[Start of section]
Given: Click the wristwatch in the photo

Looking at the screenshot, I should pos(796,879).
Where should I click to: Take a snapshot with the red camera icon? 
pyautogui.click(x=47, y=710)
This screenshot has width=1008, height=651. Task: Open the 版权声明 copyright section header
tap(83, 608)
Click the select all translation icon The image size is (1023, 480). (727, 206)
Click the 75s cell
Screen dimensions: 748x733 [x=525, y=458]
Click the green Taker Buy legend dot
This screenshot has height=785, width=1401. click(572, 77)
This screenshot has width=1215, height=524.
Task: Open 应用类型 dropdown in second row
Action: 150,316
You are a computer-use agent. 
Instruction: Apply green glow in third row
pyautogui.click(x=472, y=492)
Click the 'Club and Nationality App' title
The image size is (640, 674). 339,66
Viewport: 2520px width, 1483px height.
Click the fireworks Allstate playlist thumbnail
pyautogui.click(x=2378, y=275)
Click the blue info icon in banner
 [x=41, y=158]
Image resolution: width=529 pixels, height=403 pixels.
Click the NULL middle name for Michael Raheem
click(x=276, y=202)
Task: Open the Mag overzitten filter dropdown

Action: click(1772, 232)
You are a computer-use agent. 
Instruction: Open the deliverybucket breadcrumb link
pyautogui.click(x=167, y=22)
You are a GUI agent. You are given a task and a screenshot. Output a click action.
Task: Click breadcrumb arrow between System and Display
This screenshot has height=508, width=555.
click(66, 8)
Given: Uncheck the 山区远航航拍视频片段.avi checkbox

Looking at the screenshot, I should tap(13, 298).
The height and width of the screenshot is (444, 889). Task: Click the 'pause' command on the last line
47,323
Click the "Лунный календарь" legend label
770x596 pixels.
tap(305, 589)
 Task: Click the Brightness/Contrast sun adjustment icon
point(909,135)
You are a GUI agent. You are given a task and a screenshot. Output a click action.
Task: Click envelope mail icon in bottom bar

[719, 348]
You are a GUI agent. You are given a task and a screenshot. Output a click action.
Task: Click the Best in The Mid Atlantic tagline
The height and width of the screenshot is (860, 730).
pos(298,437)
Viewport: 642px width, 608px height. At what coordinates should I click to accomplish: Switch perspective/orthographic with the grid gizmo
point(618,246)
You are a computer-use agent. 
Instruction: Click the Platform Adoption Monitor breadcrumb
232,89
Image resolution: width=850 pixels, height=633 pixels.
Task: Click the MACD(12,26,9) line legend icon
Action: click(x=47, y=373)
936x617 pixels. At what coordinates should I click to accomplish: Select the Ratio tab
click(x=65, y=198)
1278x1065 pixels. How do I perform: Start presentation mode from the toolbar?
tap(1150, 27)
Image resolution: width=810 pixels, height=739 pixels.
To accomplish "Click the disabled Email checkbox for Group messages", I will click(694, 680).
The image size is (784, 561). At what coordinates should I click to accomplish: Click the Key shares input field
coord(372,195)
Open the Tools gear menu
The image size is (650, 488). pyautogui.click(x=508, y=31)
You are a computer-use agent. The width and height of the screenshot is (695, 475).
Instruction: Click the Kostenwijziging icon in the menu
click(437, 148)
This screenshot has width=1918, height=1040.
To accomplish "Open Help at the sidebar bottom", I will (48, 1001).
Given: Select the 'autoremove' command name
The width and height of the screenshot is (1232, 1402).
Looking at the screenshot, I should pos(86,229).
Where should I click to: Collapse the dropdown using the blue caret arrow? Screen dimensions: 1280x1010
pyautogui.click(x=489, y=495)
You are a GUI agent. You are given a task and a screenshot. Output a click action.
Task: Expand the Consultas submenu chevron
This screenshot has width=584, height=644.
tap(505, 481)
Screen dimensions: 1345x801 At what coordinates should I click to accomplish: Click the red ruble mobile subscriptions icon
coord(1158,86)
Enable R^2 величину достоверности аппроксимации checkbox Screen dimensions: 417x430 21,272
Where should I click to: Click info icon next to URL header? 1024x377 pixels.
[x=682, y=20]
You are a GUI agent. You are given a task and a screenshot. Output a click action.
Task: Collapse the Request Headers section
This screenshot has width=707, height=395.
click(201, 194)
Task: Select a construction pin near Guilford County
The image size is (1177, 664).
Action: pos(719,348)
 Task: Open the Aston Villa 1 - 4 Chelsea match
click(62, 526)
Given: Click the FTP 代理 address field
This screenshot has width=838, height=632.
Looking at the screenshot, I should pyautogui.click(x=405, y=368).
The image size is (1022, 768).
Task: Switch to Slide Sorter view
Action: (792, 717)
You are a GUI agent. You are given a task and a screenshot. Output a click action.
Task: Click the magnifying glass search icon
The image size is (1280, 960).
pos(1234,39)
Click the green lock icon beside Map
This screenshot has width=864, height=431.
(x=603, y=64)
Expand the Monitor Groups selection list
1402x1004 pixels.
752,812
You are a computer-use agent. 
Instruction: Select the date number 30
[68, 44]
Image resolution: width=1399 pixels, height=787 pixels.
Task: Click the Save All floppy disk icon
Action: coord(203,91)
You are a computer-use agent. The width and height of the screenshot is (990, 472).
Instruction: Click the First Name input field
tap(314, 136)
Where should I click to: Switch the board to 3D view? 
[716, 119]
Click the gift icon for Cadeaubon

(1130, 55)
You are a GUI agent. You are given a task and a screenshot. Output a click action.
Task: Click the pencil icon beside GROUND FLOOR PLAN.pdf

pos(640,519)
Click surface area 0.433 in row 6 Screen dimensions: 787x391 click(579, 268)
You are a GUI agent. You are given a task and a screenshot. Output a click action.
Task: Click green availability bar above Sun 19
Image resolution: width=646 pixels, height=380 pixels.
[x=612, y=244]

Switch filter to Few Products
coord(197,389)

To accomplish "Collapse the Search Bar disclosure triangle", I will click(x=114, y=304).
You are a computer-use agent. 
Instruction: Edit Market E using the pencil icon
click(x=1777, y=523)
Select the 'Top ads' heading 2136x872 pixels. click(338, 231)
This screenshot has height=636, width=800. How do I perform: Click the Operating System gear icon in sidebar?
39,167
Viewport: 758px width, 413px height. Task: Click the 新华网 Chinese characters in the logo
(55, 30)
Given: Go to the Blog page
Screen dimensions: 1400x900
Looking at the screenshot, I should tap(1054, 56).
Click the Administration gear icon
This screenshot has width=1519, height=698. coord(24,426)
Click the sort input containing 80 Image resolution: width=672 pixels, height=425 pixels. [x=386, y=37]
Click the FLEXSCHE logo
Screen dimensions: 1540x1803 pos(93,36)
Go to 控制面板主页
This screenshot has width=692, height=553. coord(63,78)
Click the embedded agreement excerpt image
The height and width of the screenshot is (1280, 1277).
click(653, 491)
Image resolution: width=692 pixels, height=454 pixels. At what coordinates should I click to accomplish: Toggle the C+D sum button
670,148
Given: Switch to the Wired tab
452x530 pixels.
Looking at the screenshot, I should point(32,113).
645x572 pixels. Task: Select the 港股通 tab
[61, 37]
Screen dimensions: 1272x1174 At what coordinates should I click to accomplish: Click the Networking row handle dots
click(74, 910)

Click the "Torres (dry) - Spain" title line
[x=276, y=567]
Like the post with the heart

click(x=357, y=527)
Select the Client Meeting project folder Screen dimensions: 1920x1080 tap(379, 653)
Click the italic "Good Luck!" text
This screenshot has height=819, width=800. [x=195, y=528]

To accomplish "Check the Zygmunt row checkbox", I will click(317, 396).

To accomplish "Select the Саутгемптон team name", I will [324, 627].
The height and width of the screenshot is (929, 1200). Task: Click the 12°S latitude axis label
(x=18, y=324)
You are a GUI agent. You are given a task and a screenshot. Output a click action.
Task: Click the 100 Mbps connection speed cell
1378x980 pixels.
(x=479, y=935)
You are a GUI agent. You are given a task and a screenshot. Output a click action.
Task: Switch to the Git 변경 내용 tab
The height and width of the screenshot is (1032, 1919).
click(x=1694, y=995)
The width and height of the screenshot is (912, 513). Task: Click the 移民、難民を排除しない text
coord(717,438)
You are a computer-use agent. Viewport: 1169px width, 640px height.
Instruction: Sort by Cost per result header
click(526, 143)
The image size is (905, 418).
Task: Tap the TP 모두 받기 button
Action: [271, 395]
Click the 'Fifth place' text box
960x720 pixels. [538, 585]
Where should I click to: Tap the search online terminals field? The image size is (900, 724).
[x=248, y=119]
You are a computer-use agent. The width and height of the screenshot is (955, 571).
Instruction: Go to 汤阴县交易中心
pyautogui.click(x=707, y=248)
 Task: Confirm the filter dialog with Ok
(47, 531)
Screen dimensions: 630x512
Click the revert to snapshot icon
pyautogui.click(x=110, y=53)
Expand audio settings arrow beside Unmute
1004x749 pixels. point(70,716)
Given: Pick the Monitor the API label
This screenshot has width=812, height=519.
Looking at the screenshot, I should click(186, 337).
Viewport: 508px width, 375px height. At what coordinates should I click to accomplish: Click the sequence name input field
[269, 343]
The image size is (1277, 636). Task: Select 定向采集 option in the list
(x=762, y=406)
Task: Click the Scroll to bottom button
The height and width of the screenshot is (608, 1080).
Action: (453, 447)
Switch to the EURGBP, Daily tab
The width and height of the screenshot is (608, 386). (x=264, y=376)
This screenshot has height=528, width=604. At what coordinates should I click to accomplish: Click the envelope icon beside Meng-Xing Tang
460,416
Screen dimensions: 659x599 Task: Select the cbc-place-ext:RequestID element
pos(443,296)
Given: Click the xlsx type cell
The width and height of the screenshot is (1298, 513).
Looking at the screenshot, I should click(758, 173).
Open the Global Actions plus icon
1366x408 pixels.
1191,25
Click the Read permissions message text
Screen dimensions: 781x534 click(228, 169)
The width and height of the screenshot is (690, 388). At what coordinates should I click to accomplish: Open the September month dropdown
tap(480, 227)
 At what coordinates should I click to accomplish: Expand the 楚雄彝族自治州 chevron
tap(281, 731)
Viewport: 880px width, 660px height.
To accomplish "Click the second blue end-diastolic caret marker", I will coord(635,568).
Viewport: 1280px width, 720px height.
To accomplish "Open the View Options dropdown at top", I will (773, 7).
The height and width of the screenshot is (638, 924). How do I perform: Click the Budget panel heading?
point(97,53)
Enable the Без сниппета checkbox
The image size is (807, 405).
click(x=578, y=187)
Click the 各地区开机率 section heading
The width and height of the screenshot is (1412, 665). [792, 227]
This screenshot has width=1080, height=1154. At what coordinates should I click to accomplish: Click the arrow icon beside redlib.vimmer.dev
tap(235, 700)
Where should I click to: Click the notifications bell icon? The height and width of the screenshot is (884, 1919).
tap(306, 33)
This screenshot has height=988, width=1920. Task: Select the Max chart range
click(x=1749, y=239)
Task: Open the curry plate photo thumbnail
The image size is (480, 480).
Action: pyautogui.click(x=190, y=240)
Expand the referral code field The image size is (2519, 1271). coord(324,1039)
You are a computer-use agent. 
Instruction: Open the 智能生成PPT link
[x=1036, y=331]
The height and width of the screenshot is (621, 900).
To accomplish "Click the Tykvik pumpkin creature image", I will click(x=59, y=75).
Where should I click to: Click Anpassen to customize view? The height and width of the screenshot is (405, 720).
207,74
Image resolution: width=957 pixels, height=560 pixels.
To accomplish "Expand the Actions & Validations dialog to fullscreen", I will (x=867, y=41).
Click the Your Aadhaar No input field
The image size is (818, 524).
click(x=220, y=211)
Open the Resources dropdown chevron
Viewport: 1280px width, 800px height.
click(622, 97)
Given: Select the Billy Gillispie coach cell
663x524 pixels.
[End of section]
• _WHAT THE TASK ASKS_
Retype exactly the span of lines from the one with "Instruction: Go to 汤阴县交易中心" through the one with "Given: Pick the Monitor the API label"; include both ends and omit the rest of the material.

• _RESPONSE TO THIS TASK_
Instruction: Go to 汤阴县交易中心
pyautogui.click(x=707, y=248)
 Task: Confirm the filter dialog with Ok
(47, 531)
Screen dimensions: 630x512
Click the revert to snapshot icon
pyautogui.click(x=110, y=53)
Expand audio settings arrow beside Unmute
1004x749 pixels. point(70,716)
Given: Pick the Monitor the API label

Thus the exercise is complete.